Exercise prompt -> The listing below should be written out word for word, with its pictures removed.

Data shown ->
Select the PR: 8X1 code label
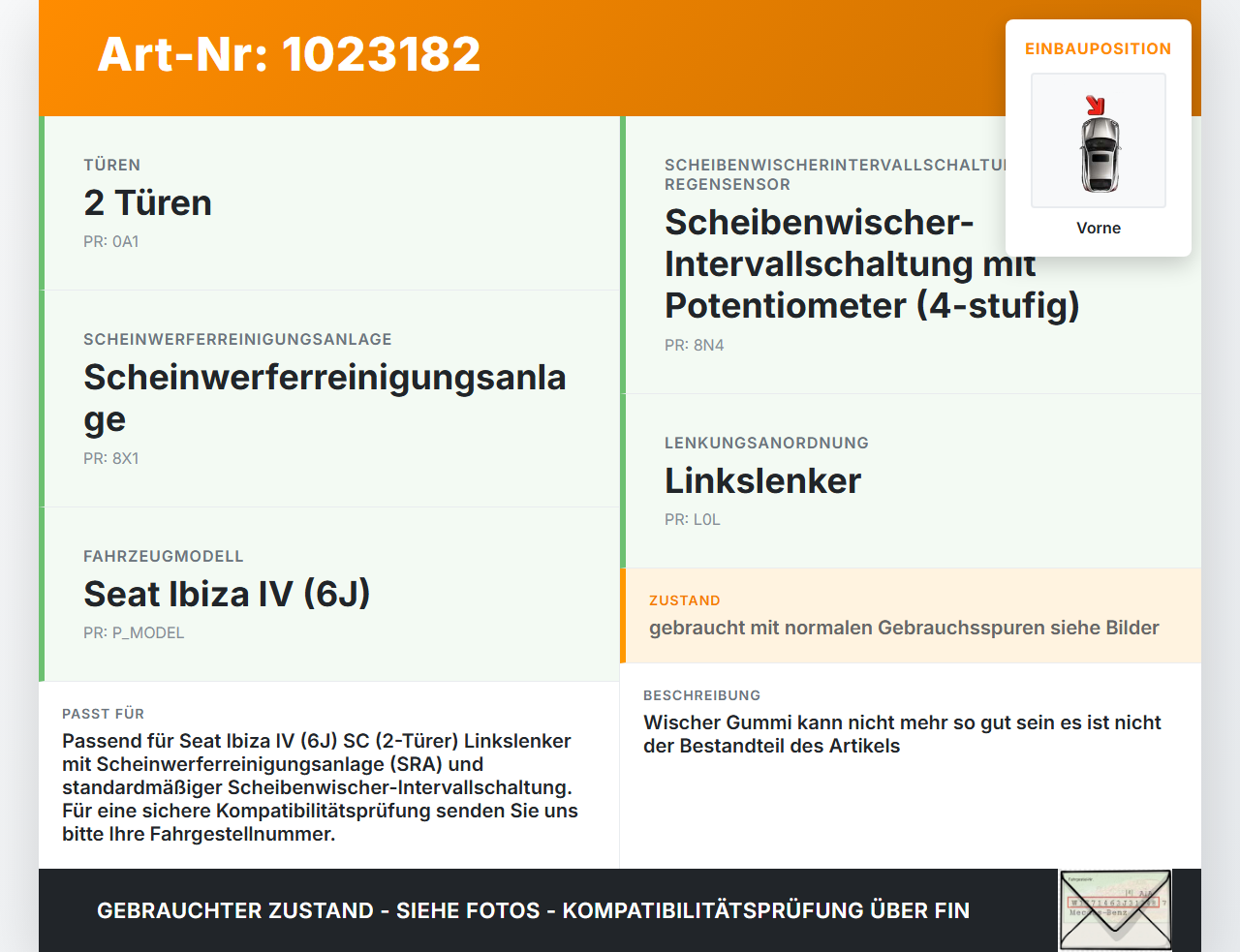tap(111, 457)
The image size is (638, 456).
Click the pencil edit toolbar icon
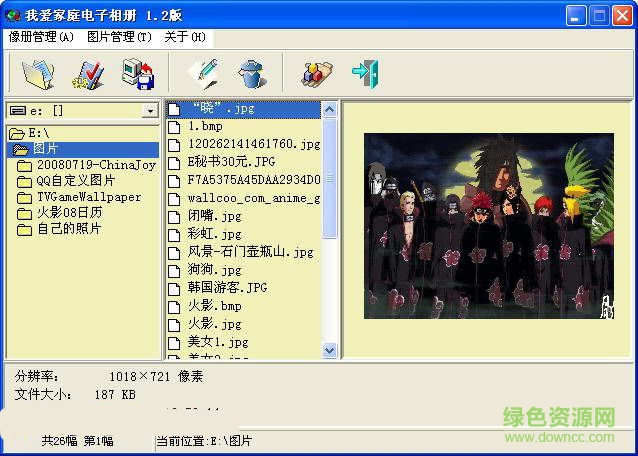202,74
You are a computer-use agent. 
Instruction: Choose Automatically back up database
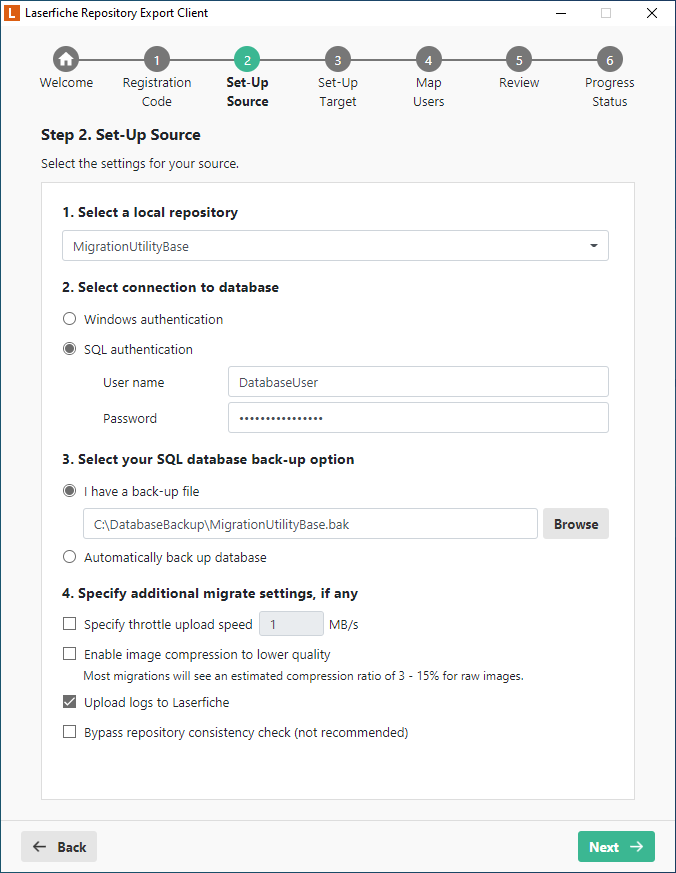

Output below ->
Select the PR: 8X1 code label
tap(111, 457)
The image size is (638, 456).
Click the pencil edit toolbar icon
202,74
You are a computer-use agent. 
Instruction: Choose Automatically back up database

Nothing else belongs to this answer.